# fs: juvenile albino bronze corys



## Ursus sapien (Apr 21, 2010)

$3 ea or 6 for $15

pick up in Port Coquitlam or at Lougheed or Braid Station
cash or paypal


----------



## crazy72 (Apr 22, 2010)

Sorry for the chatter, but what are your snails all piled up on in the first pic? 

On the positive side, you get a free bump. Nice cories.


----------



## Ursus sapien (Apr 21, 2010)

I don't mind the 'chatter', since I like to talk about food when I rehome fish and shrimp

they're piled on something called Critter Crumbs, one of my 2 favorite foods for cats, loaches, SAEs, shrimp and snails. The other is Bottom Bites.

I get them at the auction: Foods - for aquatic livestock


----------



## Ursus sapien (Apr 21, 2010)

b u m p - about a dozen left


----------



## zooolara (May 22, 2010)

I'll take some.


----------



## Ursus sapien (Apr 21, 2010)

^^sent you a pm


----------



## fishinmind (Sep 10, 2010)

What about me? Am I good for 6 ? Fishman21 will pickup next trip to the Island.


----------



## Ursus sapien (Apr 21, 2010)

I have yours stashed away safely


----------



## Ursus sapien (Apr 21, 2010)

and gone. there's a bunch that just hatched and will be ready to move in about a month.


mods - no 'close' option showing for this thread. please close


----------



## bcman (Mar 15, 2011)

still available ? thks


----------



## Ursus sapien (Apr 21, 2010)

and a new group ready to go - about 3 cm now.


----------



## Ursus sapien (Apr 21, 2010)

this weeks bump


----------



## Ursus sapien (Apr 21, 2010)

there's a nice group ranging from 3 to 4 cm. robust, healthy and raring to go!


----------



## Sliver (Apr 19, 2011)

can you hold 6 for me til my next visit?


----------



## Ursus sapien (Apr 21, 2010)

With pleasure (you're coming in before Labour Day, right? 

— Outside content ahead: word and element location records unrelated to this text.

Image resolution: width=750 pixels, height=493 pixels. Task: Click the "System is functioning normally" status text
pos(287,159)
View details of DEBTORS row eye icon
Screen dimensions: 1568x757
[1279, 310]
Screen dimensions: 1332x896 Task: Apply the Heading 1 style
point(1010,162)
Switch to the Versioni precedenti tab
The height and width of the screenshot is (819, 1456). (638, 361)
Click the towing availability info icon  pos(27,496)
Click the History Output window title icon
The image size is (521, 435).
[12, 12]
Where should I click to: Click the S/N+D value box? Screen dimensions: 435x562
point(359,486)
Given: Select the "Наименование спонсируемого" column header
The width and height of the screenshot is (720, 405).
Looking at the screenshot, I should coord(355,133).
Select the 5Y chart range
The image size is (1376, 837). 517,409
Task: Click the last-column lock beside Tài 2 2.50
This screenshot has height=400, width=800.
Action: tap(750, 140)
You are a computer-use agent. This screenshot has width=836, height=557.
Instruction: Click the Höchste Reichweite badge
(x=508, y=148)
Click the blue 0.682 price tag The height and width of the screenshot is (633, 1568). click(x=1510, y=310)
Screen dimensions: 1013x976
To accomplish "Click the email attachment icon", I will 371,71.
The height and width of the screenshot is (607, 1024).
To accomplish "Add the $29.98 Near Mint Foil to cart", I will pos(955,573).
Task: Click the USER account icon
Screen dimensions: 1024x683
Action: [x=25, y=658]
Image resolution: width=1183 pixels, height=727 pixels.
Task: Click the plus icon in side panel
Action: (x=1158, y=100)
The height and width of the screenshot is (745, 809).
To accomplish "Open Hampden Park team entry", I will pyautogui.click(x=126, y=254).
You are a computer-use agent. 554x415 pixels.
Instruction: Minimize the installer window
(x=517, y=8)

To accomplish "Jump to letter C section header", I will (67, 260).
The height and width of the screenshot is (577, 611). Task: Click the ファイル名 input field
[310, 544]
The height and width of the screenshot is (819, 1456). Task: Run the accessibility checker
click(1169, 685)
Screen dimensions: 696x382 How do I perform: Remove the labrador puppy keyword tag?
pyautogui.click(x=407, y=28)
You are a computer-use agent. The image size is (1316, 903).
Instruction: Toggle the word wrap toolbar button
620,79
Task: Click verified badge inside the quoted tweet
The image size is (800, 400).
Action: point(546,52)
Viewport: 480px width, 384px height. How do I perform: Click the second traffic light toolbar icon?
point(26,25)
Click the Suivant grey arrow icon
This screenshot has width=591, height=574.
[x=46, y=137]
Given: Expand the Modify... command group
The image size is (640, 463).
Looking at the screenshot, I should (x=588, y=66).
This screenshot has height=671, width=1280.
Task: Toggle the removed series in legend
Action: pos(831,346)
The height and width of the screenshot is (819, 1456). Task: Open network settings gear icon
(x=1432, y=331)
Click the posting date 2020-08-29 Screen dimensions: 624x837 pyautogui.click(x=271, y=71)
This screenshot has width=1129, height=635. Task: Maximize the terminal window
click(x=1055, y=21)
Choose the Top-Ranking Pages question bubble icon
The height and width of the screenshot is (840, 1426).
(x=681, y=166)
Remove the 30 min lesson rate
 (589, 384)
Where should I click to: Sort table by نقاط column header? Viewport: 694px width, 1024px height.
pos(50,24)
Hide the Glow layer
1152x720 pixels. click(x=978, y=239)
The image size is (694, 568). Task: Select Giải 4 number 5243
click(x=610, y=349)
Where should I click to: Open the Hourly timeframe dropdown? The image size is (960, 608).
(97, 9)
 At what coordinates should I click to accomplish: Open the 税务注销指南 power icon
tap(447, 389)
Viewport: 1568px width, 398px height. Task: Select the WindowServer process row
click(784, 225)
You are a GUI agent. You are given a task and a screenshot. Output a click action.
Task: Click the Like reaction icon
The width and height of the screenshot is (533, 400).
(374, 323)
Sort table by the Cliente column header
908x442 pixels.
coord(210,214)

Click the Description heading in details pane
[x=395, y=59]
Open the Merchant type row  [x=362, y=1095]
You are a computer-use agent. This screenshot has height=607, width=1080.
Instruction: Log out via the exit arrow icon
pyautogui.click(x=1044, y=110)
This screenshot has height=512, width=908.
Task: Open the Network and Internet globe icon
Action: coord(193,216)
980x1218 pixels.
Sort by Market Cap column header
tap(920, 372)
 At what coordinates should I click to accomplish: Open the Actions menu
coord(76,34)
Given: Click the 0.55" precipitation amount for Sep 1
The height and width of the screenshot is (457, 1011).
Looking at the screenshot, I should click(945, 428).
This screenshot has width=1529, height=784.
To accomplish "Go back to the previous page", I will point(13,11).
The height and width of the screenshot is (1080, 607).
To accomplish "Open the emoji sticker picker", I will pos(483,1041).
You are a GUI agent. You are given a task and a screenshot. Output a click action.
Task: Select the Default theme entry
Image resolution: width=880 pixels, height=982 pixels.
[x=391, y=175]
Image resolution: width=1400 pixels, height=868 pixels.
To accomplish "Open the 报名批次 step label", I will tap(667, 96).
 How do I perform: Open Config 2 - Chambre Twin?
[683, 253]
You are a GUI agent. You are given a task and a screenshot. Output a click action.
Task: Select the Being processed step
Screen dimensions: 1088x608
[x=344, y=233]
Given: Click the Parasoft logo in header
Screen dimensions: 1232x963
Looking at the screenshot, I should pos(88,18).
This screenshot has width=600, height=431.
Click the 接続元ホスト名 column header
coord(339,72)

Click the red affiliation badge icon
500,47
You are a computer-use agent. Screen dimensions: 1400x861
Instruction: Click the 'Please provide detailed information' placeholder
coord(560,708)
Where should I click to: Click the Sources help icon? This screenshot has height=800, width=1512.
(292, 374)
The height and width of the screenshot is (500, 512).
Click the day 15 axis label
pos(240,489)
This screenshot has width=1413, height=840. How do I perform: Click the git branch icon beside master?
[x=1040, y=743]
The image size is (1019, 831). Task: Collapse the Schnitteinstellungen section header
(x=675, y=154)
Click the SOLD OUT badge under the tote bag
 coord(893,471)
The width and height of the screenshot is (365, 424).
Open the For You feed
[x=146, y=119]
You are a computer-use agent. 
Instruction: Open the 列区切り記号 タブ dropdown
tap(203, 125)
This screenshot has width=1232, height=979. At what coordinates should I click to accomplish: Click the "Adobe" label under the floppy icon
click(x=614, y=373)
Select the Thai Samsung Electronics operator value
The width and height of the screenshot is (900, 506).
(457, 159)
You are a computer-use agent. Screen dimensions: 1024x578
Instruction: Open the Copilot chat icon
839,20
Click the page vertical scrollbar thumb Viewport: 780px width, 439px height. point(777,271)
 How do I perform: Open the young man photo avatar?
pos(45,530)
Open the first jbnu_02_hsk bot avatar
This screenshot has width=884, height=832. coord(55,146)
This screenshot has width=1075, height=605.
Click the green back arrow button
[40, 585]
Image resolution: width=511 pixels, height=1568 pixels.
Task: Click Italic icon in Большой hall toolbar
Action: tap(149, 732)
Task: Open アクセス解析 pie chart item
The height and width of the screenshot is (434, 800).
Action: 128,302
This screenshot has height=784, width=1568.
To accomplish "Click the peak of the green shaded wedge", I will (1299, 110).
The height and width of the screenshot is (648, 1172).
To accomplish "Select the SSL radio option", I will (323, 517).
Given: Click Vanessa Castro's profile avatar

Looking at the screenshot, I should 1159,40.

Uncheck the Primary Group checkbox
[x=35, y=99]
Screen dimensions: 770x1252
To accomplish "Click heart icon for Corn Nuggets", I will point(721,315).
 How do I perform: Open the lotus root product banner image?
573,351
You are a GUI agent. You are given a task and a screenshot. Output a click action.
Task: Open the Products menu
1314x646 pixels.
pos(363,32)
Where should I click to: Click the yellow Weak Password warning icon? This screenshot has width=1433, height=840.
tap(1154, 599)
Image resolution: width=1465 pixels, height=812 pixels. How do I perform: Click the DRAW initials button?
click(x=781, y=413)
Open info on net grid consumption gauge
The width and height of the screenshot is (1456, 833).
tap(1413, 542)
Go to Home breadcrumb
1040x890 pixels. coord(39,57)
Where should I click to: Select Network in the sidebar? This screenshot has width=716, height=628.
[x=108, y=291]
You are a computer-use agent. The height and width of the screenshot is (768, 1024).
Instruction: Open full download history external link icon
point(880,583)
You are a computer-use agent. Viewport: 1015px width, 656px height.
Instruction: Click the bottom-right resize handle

That leaves 5 or 6, ranging in size from 2.5cm to 4cm.


----------



## Sliver (Apr 19, 2011)

LMAO!!! indeed, i think i'll be making a trip in that way in the next few weeks....lol


----------



## Ursus sapien (Apr 21, 2010)

One group is in a heated tank, the other in a room temperature (unheated) aquarium. Do you have a preference?


----------



## Sliver (Apr 19, 2011)

well all my tanks are heated so it would probably be less stress to get the ones that are used to that i guess. i didn't even know you could keep corys without a heater.


----------



## Ursus sapien (Apr 21, 2010)

Ok, I'll set aside the group that are in with the bristlenose fry They're a tad smaller than the cool water group (in with some unpaired killie females) but not by much.

Bronze corydoras do fine at average room temp, and peppered (C. paleatus) corydoras actually prefer cooler water. My peppereds only breed when the base temp in their tank is 22C or less.


----------



## Ursus sapien (Apr 21, 2010)

gone pending pu


----------